Extrait du texte:
::::

Merci à l’éditeur pour l’envoi de ce livre et merci aux ours de Babelio !
Ce livre choc est auusi commenté par une autre lectrice, membre de Babelio, sur son blog Ma tasse de thé.
Un dictionnaire Lascaux qui interroge nos manières de conserver…
En 2009, un bibliothécaire est soucieux de se déplacer sur les réseaux informatiques à la poursuite d’un eldorado de documents et de ressources inédites.
Il est aussi soucieux de proposer à ses lecteurs, usagers, ou internautes ces ressources et les pistes de ses pérégrinations sur les sites Internet, découvrir des grottes enfouies sur des serveurs non indexés !
Depuis les premières bibliothèques grecques, il est plus que jamais soucieux de mémoire et de conservation de cette mémoire : nombre de sites Internet apparus dans les années 90 ont disparu à jamais, bien avant la mise en place du dépôt légal de l’Internet en 2006.

::::

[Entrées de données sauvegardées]
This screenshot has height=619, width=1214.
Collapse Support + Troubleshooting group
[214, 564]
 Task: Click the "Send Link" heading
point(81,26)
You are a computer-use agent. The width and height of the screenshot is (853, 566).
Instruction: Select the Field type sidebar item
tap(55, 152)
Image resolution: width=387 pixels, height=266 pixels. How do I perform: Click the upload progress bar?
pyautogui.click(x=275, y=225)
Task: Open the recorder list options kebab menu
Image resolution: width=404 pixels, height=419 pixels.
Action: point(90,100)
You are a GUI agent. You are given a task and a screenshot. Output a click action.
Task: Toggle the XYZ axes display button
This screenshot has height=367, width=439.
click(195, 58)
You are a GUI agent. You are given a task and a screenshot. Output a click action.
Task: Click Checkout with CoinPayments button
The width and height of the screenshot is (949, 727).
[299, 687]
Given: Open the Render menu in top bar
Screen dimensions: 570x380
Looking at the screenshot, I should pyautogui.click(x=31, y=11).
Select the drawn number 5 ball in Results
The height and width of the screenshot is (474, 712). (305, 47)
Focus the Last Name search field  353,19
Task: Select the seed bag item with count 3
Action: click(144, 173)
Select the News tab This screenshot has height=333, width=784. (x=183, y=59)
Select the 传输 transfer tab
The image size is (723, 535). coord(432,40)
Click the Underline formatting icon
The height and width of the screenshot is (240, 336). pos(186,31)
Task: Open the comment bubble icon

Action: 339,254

::::

Objectif de l'exercice: Rédigez la suite de l'extrait sur le bibliothécaire et la conservation de la mémoire d'Internet, à partir de sa dernière phrase.

Réponse:
On peut considérer le net comme le règne de l’immédiateté, de l’inutilité, du moment présent. Pourtant, un bibliothécaire de 2009 ne peut pas raisonner ainsi, on l’entend parfois ce raisonnement « claustrophobe ? » parmi les collègues désabusés peut-être face à la masse de l’information disponible.
C’est une de nos missions que de garder trace de ce qui fut… pour nos enfants, petits enfants et générations du futur.
Traces, mémoire, racines…
Ouvrir le dictionnaire de Lascaux de Brigitte et Gilles Delluc (Editions du Sud-ouest, 2008), c’est compulser, de nouveau, la mémoire des hommes, des premiers hommes. Ces dessins ? Simples cartes de chasse ou naissance de l’art, la question reste en suspens selon l’angle de vue que l’on aborde.
C’est aussi s’interroger sur la manière de conserver les traces du passé.
Découverte en 1940, la grotte de Lascaux qui avait gardée intact pendant des millénaires les premiers dessins des hommes fut fermée 23 ans plus tard, le 17 avril 1963 à la demande du ministre des Affaires culturelles, André Malraux, pour cause de pollution. Vingt ans plus tard, en juillet 1983, une reproduction à l’identique de la grotte (Lascaux II) fut ouverte pour permettre la transmission au grand public de cet inestimable trésor.
Avec plus de 500 entrées, ce dictionnaire nous propose quelques heures de pérégrinations pour tout savoir sur ces premiers hommes… et réfléchir – c’est la piste que je vous propose ici – à nos claustrophobies vis à vis des espaces confinés… grottes ou Internet !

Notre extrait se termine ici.